Entendendo o eterno feminino como um homólogo da alma negra, epítetos que representam o desejo da casta dominadora de manter em "seu lugar", isto é, no lugar de vassalagem que escolheu para eles, mulher e negro, Simone de Beauvoir, despojada de qualquer preconceito, elaborou um dos mais lúcidos e interessantes estudos sobre a condição feminina. Para ela a opressão se expressa nos elogios às virtudes do bom negro, de alma inconsciente, infantil e alegre, do negro resignado, como na louvação da mulher realmente mulher, isto é, frívola, pueril, irresponsável, submetida ao homem.

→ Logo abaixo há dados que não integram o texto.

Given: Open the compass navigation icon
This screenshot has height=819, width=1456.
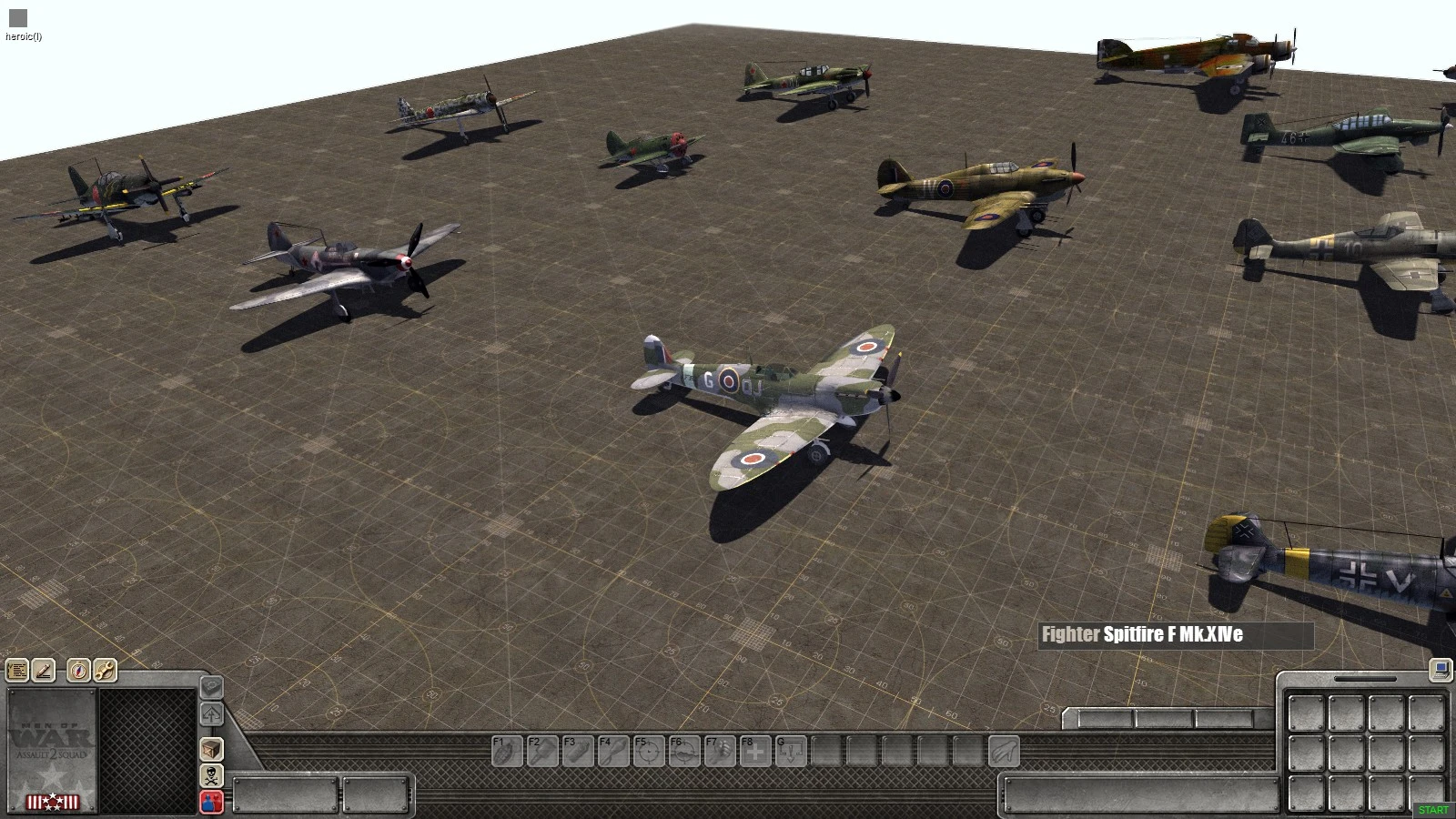Looking at the screenshot, I should [x=79, y=672].
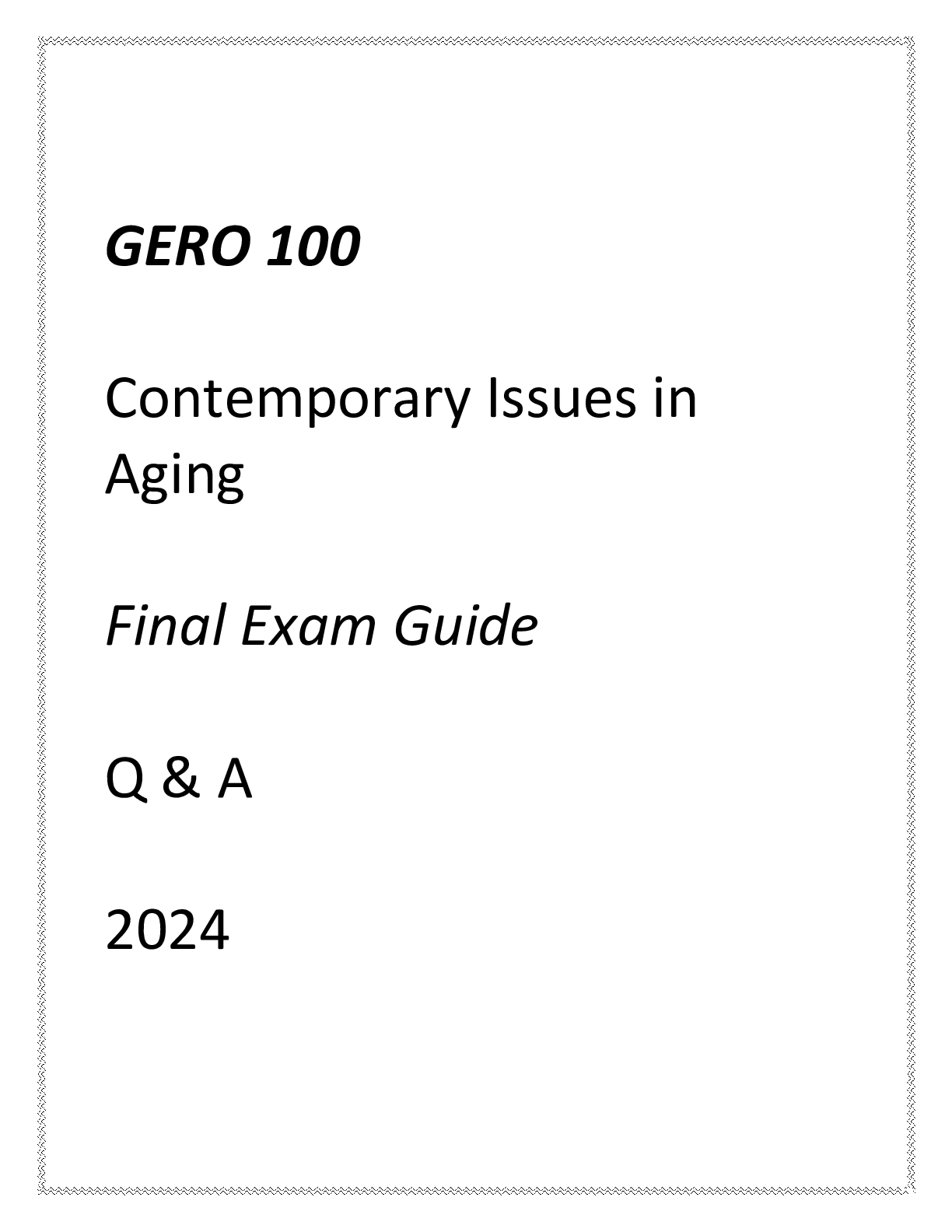Select the word Aging
This screenshot has width=952, height=1232.
(x=175, y=477)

Todavia, não esquece Simone de Beauvoir que a mulher é escrava de sua própria situação: não tem passado, não tem história, nem religião própria. Um negro fanático pode desejar uma humanidade inteiramente negra, destruindo o resto com uma explosão atômica. Mas a mulher mesmo em sonho não pode exterminar os homens. O laço que a une a seus opressores não é comparável a nenhum outro. A divisão dos sexos é, com efeito, um dado biológico e não um momento da história humana.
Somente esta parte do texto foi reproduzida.